Batteries wear out. And chemically break down. Every charge and discharge cycle brings them closer to replacement. Heat accelerates that process, and in a tropical country, heat is unavoidable. Flywheels do not degrade in the same way. They do not rely on chemical reactions that break down over time. They spin, and they keep spinning, whether cycled daily or relentlessly over decades.
The result is not just longer life, but predictability. Amber Kinetics estimates its flywheels will last about 30 years. A three-decade asset that does not quietly lose capacity year after year changes how utilities think about cost, planning, and risk. For developing grids, that stability matters as much as the technology itself.
There is also a kind of toughness built into the system. During testing in Japan, an Amber Kinetics flywheel unit successfully withstood a 7.3 magnitude earthquake that occurred in Fukushima. The company reported that no damage was done to the unit, demonstrating its resilience to natural calamities. There are also installations at sites including the Mystar Engineering Corporation in Chiba and the Kashiwa-no-ha Open Innovation Lab (KOIL) in collaboration with Itochu Enex, a Japanese energy company.
The facility is already producing flywheels at industrial volume, but I am not yet sure if these will be distributed to the many solar and wind farms across the Philippines. But there are Amber Kinetics installations in Hawaii, Massachusetts, California, and Florida. There is an installation in Dazi, Lhasa, Tibet, in partnership with Yungao Renewables. This is part of the Tibetan government’s push for a reliable, emission-free, and safe energy storage solution suited for the region’s unique high-altitude challenges.
In Australia it has successfully commissioned several projects, including an 8kW/32kWh Flywheel Energy Storage System in Hidden Valley, Victoria. The company partnered with PTLK International Ltd, delivering the island’s first four-hour flywheel energy storage system.
At the De La Salle University Laguna campus, the technology is quietly demonstrated and unseen. The installation commissioned in early 2020 is still running and functions primarily as a Flywheel Innovation Hub for extensive design, engineering, prototyping, safety tests and product verification and demonstration of long-duration FESS technology.
In addition to being an academic test bed for flywheels, DLSU is able to reap the benefits of this installation as it helps to reduce electricity costs by performing demand charge management when electricity demand is high.
Rows of flywheels operate as a working system, smoothing demand, shifting energy, and turning intermittent supply into something dependable. It is a quiet display, almost easy to overlook, but it represents a shift in how energy can be managed.
There is also an environmental clarity to the approach. A flywheel is mostly steel. It does not depend on rare minerals or complex extraction chains. It does not introduce the same disposal challenges at the end of its life. After decades of operation, it can be dismantled, melted, and reused.
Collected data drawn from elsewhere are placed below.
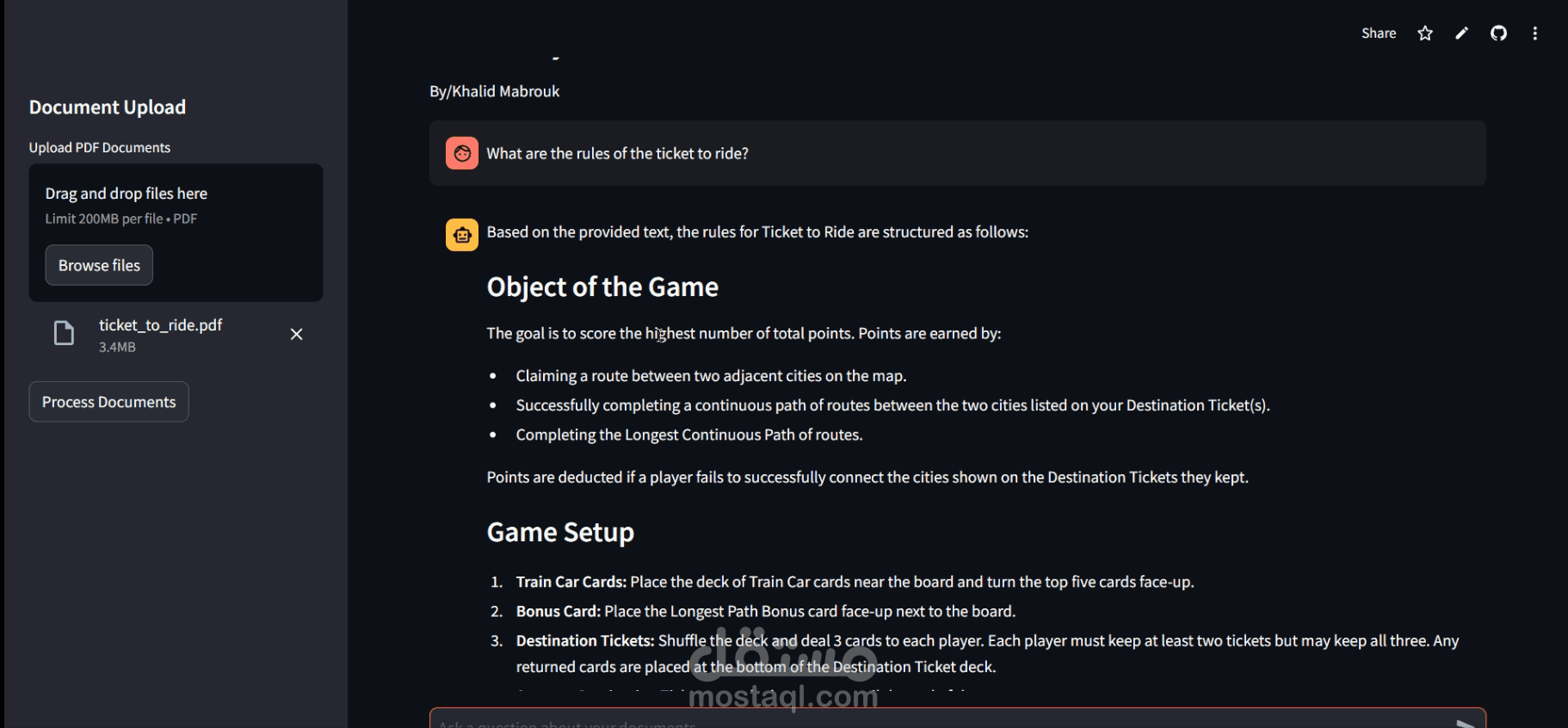This screenshot has width=1568, height=728.
Task: Select the ticket_to_ride.pdf file name
Action: point(160,325)
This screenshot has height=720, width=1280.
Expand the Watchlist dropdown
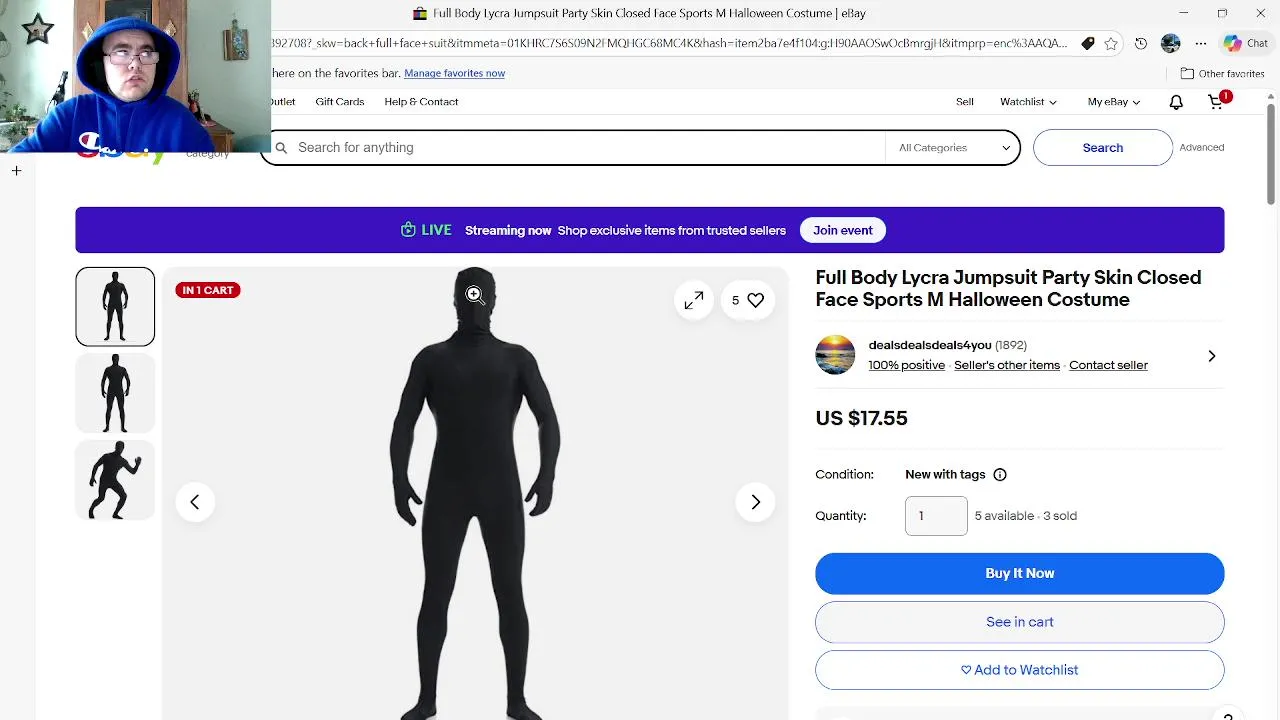pyautogui.click(x=1028, y=102)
No special handling and no long-term waste problem. But at this moment, batteries cannot be taken out of the equation. Sodium-ion might be the technology to boot. But I am incapable of predicting that, just speculating.
The growing recognition now is that flywheels and batteries may work best together, each compensating for the other’s limitations. Flywheels handle rapid cycling and longevity. Batteries provide longer discharge windows where needed. The future, increasingly, looks layered rather than singular.